This randomized clinical trial of 666 Korean patients with gastric adenocarcinoma found that, overall, the incidence of venous thromboembolism was 2.1% and the incidence of bleeding complications was significantly higher among patients assigned to receive intermittent pneumatic compression combined with low-molecular-weight heparin sodium.
Use of intermittent pneumatic compression alone is inferior to the use of intermittent pneumatic compression combined with low-molecular-weight heparin in preventing postoperative venous thromboembolism; because pharmacological prophylaxis is associated with bleeding, further study is needed to stratify the patients at high risk for developing venous thromboembolism.
The guidelines by the National Comprehensive Cancer Network and the American Society for Clinical Oncology recommend the routine use of thromboprophylaxis for patients with gastric adenocarcinoma. However, many physicians in Asian countries use venous thromboembolism (VTE) prophylaxis much less often because of the perceived lower VTE incidence in this population.

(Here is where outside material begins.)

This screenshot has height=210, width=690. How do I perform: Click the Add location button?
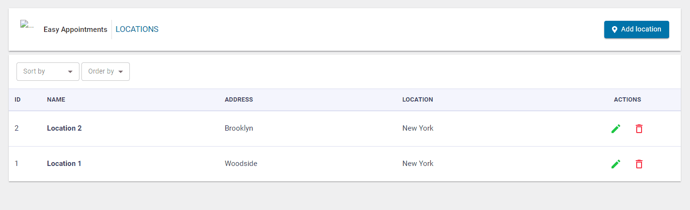click(x=636, y=30)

To evaluate the incidence of postgastrectomy VTE in Korean patients with gastric adenocarcinoma, and to identify the complications and evaluate the efficacy and safety of VTE prevention methods.
Design, Setting, and Participants
The Optimal Prophylactic Method for Venous Thromboembolism After Gastrectomy in Korean Patients (PROTECTOR) randomized clinical trial was conducted between August 1, 2011, and March 31, 2015. Patients with histologically confirmed gastric adenocarcinoma presenting to a single center (Seoul St Mary’s Hospital in Seoul, South Korea) were enrolled.Patients were randomized to either an intermittent pneumatic compression (IPC)–only group or an IPC+low-molecular-weight (LMW) heparin sodium group. The data were analyzed on intention-to-treat and per protocol bases. Data analysis was performed from April 1, 2016, to October 30, 2017.

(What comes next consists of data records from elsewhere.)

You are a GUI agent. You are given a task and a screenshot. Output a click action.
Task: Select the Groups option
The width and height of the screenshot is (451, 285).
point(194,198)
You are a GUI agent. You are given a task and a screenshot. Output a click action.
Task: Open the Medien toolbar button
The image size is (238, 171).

Main Outcomes and Measures
Venous thromboembolism incidence was the primary outcome. Postoperative complications, particularly those associated with VTE prophylaxis methods, were the secondary end point.

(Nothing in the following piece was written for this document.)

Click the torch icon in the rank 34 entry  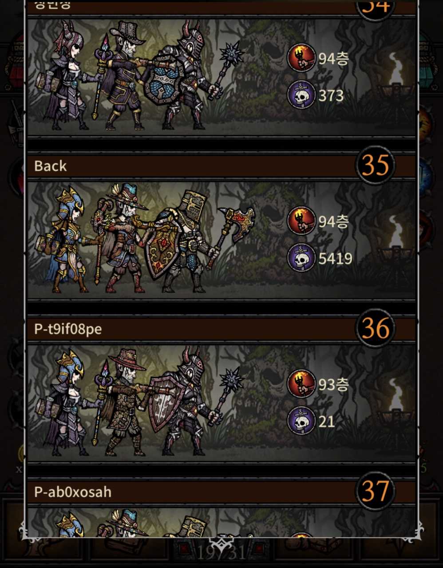(x=301, y=58)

Of the 682 patients enrolled and randomized, 447 (65.5%) were male and 245 (34.5%) were female, with a mean (SD) age of 57.67 (12.94) years. Among the 666 patients included in the analysis, the overall incidence of VTE was 2.1%. The incidence of VTE was statistically significantly higher in the IPC-only group compared with the IPC+LMW heparin group (3.6%; 95% CI, 2.05%-6.14% vs 0.6%; 95% CI, 0.17%-2.18%; P = .008). Among the 14 patients (2.1%) with VTE, 13 were asymptomatic and received a deep vein thrombosis diagnosis, whereas 1 patient received a symptomatic pulmonary thromboembolism diagnosis. The overall incidence of bleeding complications was 5.1%. The incidence of bleeding complications was significantly higher in the IPC+LMW heparin group compared with the IPC-only group (9.1% vs 1.2%; P < .001). No cases of VTE–associated mortality were noted.
Conclusions and Relevance
Use of IPC alone is inferior to the use of IPC+LMW heparin in preventing postoperative VTE. Because LMW heparin is associated with a high bleeding risk, further study is needed to stratify the patients at high risk for perioperative development of VTE.